Le corpus peut être en effet conçu comme une forme privilégiée du contexte. Plus précisément, nous définissons le corpus comme la forme maximale du contexte. De la lettre au mot, du mot à la phrase,

18 Digital Humanities in der Literaturwissenschaft (Computerphilologie), https://www.digitalhumanities.tu-darmstadt.de/index.php?id=37

de la phrase au paragraphe ou à la partie, de la partie au texte, du texte au corpus. (Mayaffre 2010 : 13)

Nombre de phénomènes ne peuvent se comprendre qu’au-delà de la phrase (à commencer par les anaphores), mais toutes les unités ne sont pas au même niveau. Je maintiens, à l’instar de la linguistique traditionnelle, la phrase (ou l’énoncé) comme niveau-pivot, à l’articulation des unités de rang inférieur (les morphèmes, les mots, les syntagmes) et des unités de rang supérieur (les niveaux mésotextuel (Adam 2018) et macrotextuel). Le saut qualitatif ne se situe pas entre le texte et l’ensemble des textes, le corpus, mais entre la phrase et le texte. C’est la phrase qui nous fait entrer dans le domaine du « catégorématique » (Benveniste 1966 : 128). « Nous pouvons segmenter la phrase, nous ne pouvons pas l’employer à intégrer. Il n’y a pas de fonction propositionnelle qu’une proposition puisse remplir. […] Cela tient avant tout au caractère distinctif entre tous, inhérent à la phrase, d’être un prédicat » (Ibid.) Dans cette perspective, on peut considérer qu’un seul et même texte peut servir de corpus. À partir du moment où les données sont appréhendées dans le respect de leurs contraintes textuelles, qui sont typologiques, génériques, historiques, énonciatives, il suffit d’un ou de plusieurs « textes » pour les rassembler et les constituer en corpus.
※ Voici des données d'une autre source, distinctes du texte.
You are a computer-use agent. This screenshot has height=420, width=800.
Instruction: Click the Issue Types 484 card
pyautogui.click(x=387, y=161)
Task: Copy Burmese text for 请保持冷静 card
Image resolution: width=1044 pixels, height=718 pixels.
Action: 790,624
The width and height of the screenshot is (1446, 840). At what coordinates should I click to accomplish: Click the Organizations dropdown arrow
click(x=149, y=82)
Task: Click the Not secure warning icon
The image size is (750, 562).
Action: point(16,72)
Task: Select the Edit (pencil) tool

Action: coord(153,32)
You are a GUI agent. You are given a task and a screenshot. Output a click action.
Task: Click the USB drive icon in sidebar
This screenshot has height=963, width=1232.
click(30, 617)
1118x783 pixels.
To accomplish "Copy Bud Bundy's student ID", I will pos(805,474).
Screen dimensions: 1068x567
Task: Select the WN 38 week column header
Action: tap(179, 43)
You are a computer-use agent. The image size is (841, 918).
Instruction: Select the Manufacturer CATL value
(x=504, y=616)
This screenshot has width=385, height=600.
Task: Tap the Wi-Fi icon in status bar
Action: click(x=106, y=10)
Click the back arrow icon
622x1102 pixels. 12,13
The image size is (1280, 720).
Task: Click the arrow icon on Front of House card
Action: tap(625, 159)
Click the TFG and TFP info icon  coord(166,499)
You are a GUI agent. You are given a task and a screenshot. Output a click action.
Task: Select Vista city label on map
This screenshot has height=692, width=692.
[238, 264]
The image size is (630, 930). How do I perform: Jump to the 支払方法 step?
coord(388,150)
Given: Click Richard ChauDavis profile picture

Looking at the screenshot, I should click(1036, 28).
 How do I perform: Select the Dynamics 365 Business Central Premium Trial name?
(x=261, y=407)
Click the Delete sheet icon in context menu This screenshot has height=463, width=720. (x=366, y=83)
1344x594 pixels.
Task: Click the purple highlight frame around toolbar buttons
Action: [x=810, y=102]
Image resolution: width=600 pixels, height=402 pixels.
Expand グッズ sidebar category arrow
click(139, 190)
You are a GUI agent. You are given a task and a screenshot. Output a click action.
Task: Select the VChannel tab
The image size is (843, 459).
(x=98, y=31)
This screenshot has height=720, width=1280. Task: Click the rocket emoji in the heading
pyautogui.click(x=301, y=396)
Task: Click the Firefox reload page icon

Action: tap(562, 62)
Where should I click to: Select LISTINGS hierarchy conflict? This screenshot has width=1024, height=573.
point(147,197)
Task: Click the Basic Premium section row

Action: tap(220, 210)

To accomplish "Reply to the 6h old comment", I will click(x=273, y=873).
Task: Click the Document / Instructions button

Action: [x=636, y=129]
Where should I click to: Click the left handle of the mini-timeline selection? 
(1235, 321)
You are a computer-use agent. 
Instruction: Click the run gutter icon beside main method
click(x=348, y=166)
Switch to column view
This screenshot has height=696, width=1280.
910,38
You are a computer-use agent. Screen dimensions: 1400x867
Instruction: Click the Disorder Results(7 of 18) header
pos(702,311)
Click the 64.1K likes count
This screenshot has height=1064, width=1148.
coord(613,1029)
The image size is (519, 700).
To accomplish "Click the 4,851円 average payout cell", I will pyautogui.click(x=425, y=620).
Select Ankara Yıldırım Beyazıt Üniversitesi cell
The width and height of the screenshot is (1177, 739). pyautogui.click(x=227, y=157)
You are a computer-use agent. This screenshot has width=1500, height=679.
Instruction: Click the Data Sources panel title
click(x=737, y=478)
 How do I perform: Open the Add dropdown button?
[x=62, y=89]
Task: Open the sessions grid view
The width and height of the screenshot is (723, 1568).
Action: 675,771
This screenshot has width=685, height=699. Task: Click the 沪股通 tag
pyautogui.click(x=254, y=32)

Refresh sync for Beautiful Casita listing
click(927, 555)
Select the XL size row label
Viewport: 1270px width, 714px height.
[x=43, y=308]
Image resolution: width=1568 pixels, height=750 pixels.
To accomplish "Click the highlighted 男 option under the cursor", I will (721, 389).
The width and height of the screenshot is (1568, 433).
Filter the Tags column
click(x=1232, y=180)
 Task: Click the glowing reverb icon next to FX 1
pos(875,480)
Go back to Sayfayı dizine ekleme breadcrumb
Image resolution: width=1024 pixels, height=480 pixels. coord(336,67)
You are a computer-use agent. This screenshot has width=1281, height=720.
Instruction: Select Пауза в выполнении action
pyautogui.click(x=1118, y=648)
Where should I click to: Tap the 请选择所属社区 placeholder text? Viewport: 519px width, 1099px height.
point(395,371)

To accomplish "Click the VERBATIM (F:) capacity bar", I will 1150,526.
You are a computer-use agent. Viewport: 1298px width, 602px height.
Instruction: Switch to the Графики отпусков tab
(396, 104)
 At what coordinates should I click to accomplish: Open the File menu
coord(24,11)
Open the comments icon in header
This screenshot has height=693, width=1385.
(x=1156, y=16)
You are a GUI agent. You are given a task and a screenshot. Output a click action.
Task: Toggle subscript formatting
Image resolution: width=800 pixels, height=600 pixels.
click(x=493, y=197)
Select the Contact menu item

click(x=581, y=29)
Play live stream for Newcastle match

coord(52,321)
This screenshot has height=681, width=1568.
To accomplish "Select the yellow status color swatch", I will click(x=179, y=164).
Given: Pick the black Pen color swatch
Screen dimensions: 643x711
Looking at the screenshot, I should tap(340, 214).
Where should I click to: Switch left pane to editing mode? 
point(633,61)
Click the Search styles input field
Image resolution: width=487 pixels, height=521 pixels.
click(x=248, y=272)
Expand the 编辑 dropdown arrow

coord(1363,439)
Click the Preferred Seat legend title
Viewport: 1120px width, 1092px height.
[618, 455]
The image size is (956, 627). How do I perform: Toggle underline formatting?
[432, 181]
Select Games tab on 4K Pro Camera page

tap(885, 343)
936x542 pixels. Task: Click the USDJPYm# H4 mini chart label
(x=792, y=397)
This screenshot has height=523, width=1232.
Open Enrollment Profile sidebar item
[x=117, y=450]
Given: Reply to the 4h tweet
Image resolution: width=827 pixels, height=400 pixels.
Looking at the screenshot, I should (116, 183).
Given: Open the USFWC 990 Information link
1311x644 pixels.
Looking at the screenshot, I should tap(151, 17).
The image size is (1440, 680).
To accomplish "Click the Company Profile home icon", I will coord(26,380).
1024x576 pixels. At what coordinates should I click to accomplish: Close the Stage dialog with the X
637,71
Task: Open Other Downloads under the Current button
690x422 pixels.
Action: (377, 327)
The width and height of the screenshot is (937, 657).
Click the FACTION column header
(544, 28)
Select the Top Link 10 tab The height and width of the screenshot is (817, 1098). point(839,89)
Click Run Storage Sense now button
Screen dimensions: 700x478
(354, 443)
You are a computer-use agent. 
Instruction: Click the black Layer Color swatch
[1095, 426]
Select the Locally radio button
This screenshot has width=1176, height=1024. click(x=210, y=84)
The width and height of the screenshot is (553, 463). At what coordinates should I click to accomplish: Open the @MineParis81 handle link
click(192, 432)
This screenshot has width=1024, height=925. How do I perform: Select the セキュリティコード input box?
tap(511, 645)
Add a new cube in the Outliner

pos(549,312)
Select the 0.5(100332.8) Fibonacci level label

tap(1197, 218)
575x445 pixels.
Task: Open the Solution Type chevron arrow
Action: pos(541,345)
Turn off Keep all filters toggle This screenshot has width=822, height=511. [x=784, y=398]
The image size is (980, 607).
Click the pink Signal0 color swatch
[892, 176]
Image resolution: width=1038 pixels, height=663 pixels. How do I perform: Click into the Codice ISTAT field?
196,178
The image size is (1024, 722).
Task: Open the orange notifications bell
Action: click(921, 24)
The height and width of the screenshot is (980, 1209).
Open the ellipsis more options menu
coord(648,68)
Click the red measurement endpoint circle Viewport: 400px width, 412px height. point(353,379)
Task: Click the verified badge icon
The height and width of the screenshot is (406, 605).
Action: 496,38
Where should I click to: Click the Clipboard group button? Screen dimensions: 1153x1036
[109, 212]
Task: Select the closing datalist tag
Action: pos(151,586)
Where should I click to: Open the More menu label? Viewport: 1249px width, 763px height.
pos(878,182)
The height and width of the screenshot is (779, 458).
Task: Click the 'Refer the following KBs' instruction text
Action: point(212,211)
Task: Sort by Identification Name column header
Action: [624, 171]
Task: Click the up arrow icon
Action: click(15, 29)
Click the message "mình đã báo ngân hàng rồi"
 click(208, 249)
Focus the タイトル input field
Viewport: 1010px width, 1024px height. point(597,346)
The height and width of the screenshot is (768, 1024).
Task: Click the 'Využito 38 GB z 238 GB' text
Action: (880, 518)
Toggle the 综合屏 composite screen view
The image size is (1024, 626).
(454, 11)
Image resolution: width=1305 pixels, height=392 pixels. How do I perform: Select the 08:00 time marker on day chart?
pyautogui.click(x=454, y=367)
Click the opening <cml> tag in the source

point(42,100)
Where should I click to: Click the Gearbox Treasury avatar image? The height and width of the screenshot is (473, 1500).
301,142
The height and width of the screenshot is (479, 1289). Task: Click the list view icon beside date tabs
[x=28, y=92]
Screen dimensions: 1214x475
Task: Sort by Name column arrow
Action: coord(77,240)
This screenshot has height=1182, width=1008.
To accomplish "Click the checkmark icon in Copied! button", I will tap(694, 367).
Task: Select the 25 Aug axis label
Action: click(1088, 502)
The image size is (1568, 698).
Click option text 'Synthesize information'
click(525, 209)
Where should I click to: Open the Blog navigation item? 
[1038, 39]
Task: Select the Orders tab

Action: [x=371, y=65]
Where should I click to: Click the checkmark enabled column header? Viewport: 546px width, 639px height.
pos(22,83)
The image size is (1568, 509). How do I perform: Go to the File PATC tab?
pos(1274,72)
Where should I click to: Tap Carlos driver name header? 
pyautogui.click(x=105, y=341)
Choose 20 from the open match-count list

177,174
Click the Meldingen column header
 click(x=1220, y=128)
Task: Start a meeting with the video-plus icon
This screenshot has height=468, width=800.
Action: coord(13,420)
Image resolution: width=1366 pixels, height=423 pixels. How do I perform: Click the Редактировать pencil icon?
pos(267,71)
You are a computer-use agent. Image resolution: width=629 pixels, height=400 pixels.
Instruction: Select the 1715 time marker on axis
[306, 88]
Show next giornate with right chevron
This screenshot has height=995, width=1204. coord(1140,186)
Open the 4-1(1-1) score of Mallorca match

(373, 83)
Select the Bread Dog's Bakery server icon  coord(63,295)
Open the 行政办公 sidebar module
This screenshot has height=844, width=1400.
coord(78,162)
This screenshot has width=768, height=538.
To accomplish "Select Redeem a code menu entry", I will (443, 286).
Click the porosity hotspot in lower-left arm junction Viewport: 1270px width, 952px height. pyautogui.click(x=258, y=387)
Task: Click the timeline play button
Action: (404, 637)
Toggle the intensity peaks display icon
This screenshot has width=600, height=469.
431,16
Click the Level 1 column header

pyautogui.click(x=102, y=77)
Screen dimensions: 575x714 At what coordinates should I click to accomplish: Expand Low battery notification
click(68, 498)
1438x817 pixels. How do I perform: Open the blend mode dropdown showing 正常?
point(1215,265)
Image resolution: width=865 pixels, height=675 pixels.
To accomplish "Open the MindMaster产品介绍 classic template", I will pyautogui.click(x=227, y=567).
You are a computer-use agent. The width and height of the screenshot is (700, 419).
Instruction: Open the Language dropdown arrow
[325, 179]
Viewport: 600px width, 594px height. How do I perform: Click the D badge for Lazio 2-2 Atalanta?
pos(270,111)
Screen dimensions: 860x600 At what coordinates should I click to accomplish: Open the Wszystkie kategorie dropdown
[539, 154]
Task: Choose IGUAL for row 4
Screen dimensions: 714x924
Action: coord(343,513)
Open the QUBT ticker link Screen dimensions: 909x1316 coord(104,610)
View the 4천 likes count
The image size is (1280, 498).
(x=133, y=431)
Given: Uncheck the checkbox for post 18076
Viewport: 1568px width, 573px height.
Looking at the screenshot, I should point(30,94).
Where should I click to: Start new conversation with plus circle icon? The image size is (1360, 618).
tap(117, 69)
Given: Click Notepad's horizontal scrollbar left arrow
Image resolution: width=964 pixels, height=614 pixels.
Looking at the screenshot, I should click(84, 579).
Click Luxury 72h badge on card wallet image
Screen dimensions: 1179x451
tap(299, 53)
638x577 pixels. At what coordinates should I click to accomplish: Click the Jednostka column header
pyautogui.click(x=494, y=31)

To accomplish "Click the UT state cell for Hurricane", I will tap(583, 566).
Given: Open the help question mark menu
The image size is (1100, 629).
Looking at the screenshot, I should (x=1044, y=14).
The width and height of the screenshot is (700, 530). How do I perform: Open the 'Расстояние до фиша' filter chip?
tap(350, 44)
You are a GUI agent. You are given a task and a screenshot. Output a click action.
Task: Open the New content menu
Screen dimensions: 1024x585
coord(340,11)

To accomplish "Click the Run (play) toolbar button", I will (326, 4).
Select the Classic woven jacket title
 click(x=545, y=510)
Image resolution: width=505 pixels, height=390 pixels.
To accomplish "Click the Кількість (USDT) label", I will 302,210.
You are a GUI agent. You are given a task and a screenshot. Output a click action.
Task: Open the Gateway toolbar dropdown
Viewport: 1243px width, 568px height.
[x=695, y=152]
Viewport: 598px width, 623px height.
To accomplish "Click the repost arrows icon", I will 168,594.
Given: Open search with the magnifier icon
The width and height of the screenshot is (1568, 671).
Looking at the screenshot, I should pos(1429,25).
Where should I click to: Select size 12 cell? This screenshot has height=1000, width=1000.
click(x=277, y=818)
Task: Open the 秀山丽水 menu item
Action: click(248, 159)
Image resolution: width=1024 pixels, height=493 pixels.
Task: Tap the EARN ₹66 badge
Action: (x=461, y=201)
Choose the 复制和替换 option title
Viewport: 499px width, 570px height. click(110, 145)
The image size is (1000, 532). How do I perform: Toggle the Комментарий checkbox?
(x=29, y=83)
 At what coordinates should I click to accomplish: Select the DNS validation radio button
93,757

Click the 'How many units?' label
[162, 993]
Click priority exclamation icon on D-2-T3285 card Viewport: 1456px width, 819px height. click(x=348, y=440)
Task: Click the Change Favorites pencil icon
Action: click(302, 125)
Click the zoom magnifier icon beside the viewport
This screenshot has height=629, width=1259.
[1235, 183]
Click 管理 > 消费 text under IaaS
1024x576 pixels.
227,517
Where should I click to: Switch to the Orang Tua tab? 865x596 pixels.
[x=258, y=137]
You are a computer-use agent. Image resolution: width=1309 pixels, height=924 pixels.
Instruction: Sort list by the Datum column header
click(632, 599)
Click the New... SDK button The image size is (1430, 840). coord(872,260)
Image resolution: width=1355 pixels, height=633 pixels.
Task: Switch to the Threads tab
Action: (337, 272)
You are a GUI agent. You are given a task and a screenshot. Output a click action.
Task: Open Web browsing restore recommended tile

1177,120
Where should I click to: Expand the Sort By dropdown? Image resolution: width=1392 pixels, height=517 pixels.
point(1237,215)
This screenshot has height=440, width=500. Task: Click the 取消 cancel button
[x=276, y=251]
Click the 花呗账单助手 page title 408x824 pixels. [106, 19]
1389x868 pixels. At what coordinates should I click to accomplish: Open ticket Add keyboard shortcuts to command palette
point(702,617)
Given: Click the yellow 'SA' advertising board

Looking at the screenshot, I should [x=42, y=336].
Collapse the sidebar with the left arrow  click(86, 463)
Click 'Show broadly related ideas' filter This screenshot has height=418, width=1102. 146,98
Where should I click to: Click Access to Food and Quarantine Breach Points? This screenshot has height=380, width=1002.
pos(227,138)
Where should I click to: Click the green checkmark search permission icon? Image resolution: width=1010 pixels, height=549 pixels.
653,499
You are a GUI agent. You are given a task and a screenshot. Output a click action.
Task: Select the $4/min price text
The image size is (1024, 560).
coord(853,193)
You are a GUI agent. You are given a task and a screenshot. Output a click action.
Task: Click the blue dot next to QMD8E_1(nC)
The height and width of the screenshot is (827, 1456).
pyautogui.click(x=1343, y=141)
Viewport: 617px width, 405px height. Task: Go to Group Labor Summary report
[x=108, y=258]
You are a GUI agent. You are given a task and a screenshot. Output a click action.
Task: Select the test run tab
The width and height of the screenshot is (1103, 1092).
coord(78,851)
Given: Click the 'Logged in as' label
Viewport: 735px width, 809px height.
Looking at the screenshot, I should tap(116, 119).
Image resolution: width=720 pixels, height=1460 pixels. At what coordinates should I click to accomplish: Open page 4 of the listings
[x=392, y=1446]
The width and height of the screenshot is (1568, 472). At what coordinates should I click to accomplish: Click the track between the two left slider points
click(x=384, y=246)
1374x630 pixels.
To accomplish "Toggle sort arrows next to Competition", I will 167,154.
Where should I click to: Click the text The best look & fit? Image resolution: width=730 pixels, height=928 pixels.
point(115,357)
J’ai salué comme une libération l’usage de l’ordinateur dans ma pratique de l’écriture, mais il m’est impossible, malgré les tentatives que j’ai pu faire, d’utiliser de manière pour moi pertinente la textométrie dans le traitement des données. Ma réserve vis-à-vis d’une approche outillée ne serait pas possible si j’étudiais des données orales, la prosodie, la communication gestuelle, tous phénomènes qui n’existent que sur le vif et doivent donc être enregistrés et /ou filmés.